One in seven Medicare beneficiaries suffers an adverse event during a hospital stay, and those events, nearly half of them preventable, contributed to at least 15,000 deaths in a single month.
Health Leaders Media, John Commins, Nov 17, 2010
One in seven Medicare beneficiaries suffers an adverse event during a hospital stay, and those events, nearly half of them preventable, contributed to at least 15,000 deaths in a single month, a federal study has found.
The adverse events included the National Quality Forum Serious Reportable Events; Medicare hospital-acquired conditions; and events resulting in prolonged hospital stays, permanent harm, life-sustaining intervention, or death.
The incidence rate projects to about 134,000 Medicare beneficiaries—13.5%—experiencing at least one adverse event in hospitals during a single month, with events contributing to the deaths of about 15,000 beneficiaries, according to the audit by the Department of Health and Human Services' Office of Inspector General.
Physician reviewers for OIG determined that 44% of adverse events were preventable, most commonly because of medical errors, substandard care, and inadequate patient monitoring. Additional hospital care necessitated by these events consumed an estimated 3.5% of Medicare's inpatient expenditures for the sample month—about $4.4 billion in Medicare costs annually. Two-thirds of these costs were the result of additional hospital stays, the study found.

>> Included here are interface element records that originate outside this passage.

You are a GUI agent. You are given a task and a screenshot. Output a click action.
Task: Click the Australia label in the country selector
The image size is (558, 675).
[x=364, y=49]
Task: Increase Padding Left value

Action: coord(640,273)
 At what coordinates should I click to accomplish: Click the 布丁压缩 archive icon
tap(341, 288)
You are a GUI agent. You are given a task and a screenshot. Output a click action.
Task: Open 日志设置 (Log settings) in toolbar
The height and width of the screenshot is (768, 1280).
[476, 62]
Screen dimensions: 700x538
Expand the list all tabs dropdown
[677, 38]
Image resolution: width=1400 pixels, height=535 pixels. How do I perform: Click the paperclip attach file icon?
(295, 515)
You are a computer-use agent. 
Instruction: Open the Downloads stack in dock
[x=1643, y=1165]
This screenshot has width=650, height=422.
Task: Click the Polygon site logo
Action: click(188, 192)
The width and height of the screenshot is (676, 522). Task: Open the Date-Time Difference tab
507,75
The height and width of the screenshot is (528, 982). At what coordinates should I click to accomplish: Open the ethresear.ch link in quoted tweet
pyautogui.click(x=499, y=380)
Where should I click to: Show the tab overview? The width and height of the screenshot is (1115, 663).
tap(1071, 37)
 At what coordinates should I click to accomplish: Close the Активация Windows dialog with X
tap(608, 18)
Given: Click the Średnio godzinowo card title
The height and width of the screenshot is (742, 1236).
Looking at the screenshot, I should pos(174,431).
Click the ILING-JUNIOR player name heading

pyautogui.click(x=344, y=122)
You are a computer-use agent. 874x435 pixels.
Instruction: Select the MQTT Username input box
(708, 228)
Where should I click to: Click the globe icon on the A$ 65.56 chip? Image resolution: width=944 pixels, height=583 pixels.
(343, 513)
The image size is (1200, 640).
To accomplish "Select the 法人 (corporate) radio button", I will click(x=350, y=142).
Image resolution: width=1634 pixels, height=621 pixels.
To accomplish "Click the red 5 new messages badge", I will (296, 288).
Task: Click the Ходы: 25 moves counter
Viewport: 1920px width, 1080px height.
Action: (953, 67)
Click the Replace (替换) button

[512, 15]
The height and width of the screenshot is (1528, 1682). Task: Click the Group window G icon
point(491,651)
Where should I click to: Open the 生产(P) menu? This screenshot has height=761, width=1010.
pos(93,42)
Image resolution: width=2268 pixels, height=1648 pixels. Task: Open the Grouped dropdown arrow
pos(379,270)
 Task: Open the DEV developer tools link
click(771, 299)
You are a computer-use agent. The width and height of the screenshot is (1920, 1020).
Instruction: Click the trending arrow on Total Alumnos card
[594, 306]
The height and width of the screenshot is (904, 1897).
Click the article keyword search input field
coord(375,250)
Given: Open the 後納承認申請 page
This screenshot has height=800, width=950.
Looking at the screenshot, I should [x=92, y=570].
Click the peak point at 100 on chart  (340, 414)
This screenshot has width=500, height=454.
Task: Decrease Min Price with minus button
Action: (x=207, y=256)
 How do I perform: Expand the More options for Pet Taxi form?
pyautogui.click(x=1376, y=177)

OIG recommended that the Agency for Healthcare Research and Quality and Centers for Medicare & Medicaid Services lead national efforts to reduce events, broaden patient safety efforts to include all types of adverse events, and enhance efforts to identify events. OIG wants CMS to provide more incentives for hospitals to reduce adverse events through its payment and oversight functions, including strengthening the Medicare hospital-acquired conditions policy, and holding hospitals accountable for adopting evidence-based practices.
In a letter to HHS Inspector General Daniel R. Levinson, CMS Administrator Donald Berwick, MD, said the report demands that "solutions need to be addressed as quickly and as efficiently as possible." Berwick said CMS has taken action on some of the issues but "more work needs to be done," and that CMS would play a more proactive role in providing "a culture of safety across the country in all healthcare settings."
"While the report characterizes CMS as an oversight entity and the nation's largest health payer, CMS is also actively transitioning from serving solely as a regulator and passive payer of healthcare services to an agency that fully supports public health goals as an active payer of high quality and efficient care," Berwick said.
AHRQ Director Carolyn M. Clancy, MD, told Levinson she agreed with the findings, which she called "consistent with previous studies, but are nonetheless disturbing. They confirm that adverse events continue to affect hospital patients at an alarming rate and that the types of events that occur vary widely."
Clancy said the report "reaffirms AHRQ's need to continue to work on improving patient safety by broadening investigations to include areas that are not always seen on lists of adverse events that should never occur or should always be reported."
Clancy said AHRQ intends to foster continued improvement in both identifying and reducing adverse events through operational programs, research efforts, and further collaboration with other agencies.
The American Hospital Association issued these remarks Tuesday, "While hospitals have made great strides in improving care, this report highlights that there is more we can do. Hospitals are already engaged in important projects designed to improve patient care in many of the areas mentioned in the report. We are committed to taking additional needed steps to improve patient care. That is why we support the report's recommendations for further research to improve our understanding of what caused the error and how to prevent it from happening again.
The OIG report is based on a national sample of 780 Medicare beneficiaries discharged from acute care hospitals in October 2008. Physician reviewers used medical records to identify adverse events and assess whether each event was preventable. OIG used Medicare claims data to estimate Medicare costs.